When a quantum system is left undisturbed, it's not possible to know exactly what the state of the system is because the wave function oscillates over time.

When a measurement is taken, the quantum system is disturbed by the measurement, so the very act of measurement will change the quantum state.

One very simple minded way of looking at it is that to make a measurement you need to interact with the state with something that is about as "big" in terms of mass or energy as the system. Hitting an atom with a photon is like smacking a basketball with a baseball in a dark room, to figure out where it is by watching where the baseball bounces. The bowling ball is going to move a bit, so you can't pin down exactly where it is, only an approximate location.

You don't know what the state was before the measurement, and you also don't know the state after the measurement. All you can do is make a measurement and know what the state *was*, not what it currently happens to be.

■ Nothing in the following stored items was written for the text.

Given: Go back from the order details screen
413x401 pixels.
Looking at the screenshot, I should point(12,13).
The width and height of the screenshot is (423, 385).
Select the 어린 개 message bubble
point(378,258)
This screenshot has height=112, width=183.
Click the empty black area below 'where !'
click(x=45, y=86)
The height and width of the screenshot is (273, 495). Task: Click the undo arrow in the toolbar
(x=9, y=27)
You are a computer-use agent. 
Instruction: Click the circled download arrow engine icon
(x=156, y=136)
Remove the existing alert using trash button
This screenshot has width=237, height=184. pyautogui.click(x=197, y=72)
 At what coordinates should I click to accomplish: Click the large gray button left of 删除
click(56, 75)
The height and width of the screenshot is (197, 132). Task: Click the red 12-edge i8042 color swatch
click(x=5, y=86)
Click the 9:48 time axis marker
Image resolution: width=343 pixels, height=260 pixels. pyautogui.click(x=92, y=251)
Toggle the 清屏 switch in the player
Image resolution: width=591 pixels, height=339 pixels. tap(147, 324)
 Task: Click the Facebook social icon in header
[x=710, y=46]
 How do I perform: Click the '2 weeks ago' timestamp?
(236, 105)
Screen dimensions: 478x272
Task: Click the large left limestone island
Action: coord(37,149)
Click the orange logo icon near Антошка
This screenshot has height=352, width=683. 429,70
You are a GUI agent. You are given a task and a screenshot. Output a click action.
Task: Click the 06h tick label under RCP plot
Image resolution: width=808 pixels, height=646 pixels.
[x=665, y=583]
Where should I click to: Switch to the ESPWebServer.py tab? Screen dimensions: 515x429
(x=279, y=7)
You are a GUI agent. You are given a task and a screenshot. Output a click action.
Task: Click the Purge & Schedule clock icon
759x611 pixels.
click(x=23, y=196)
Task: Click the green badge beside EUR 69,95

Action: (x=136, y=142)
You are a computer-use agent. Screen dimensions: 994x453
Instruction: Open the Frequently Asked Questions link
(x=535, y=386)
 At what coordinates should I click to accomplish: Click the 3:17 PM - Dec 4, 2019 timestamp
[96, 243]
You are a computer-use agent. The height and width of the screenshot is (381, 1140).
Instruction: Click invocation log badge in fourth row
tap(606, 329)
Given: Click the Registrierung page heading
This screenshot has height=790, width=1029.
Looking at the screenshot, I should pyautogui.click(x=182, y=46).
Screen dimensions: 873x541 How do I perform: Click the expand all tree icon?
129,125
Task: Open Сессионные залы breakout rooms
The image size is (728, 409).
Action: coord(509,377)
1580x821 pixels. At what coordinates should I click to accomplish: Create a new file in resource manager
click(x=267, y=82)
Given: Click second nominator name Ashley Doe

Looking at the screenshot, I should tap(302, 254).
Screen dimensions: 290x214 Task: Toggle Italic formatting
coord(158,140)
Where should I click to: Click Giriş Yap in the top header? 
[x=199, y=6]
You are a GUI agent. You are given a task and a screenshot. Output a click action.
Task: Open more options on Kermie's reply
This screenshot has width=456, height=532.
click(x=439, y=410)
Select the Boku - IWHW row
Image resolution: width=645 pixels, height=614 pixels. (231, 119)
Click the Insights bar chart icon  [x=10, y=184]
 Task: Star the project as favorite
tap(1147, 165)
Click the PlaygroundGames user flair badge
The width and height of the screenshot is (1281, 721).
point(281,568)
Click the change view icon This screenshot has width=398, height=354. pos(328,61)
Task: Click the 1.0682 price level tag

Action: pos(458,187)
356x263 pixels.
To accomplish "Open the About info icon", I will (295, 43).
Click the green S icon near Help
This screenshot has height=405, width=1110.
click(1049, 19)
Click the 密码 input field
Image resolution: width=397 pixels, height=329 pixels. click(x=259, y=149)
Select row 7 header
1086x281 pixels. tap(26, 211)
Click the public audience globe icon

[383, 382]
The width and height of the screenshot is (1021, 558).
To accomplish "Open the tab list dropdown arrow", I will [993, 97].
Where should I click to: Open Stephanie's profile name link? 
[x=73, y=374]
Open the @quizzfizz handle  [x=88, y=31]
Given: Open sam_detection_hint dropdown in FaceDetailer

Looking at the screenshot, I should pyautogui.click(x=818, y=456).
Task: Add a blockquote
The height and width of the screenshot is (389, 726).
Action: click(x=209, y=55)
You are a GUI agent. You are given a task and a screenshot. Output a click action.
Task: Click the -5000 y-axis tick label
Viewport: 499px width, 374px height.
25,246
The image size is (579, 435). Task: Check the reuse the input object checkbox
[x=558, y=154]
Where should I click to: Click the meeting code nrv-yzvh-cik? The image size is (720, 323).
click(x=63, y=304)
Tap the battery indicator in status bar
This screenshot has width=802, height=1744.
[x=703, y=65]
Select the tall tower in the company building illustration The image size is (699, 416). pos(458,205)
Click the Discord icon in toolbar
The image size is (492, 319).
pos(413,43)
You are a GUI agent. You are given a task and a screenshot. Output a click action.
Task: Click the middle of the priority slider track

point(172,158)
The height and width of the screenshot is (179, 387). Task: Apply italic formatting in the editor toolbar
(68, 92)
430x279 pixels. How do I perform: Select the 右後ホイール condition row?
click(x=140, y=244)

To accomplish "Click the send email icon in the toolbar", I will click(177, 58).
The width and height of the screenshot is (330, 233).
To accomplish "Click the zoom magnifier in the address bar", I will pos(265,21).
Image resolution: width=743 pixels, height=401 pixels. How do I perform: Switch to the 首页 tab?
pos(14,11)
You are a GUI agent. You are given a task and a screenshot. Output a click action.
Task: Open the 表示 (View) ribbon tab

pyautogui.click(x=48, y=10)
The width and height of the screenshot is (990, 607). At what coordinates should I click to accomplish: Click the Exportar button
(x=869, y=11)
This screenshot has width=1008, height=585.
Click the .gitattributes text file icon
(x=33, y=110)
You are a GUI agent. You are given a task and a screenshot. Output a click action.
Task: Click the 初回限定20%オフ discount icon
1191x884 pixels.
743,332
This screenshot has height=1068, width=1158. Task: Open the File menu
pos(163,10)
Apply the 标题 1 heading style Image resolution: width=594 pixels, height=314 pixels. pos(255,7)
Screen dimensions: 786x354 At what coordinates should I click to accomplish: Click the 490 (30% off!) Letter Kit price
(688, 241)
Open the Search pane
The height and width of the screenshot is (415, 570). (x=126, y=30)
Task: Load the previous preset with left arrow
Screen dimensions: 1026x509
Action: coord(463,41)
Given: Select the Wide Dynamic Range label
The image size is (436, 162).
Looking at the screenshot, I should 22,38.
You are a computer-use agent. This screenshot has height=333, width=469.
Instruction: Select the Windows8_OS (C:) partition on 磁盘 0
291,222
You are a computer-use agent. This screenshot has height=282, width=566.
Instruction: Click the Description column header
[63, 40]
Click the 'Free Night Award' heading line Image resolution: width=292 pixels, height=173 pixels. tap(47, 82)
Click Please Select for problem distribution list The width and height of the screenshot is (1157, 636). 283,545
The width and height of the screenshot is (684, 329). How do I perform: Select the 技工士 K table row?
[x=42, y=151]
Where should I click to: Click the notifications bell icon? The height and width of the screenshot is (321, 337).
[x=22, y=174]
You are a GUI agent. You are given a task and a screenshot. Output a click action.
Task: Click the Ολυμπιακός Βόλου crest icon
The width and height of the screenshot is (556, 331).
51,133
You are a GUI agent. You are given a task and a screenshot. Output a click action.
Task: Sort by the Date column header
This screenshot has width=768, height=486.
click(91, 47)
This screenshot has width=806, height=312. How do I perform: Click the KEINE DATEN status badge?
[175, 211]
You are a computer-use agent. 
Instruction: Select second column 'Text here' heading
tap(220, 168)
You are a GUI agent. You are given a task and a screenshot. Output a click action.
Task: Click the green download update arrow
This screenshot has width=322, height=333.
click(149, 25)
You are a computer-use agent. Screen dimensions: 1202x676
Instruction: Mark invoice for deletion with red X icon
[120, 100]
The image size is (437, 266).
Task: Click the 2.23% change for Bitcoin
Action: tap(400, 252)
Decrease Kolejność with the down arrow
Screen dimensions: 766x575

This notion is called "collapsing the wave function" but it's really just disturbing the present state to find out what it is, and that then makes it impossible to be sure what it will be afterwards.

There are some schemes to take a bunch of tiny quantum measurements and use statistics to try to average things out to find a better approximation, but that's like tossing ping pong balls at that metaphorical basketball and guessing that the ping pong balls will on average tend to move the basketball back and forth to a place close to where it was in the first place.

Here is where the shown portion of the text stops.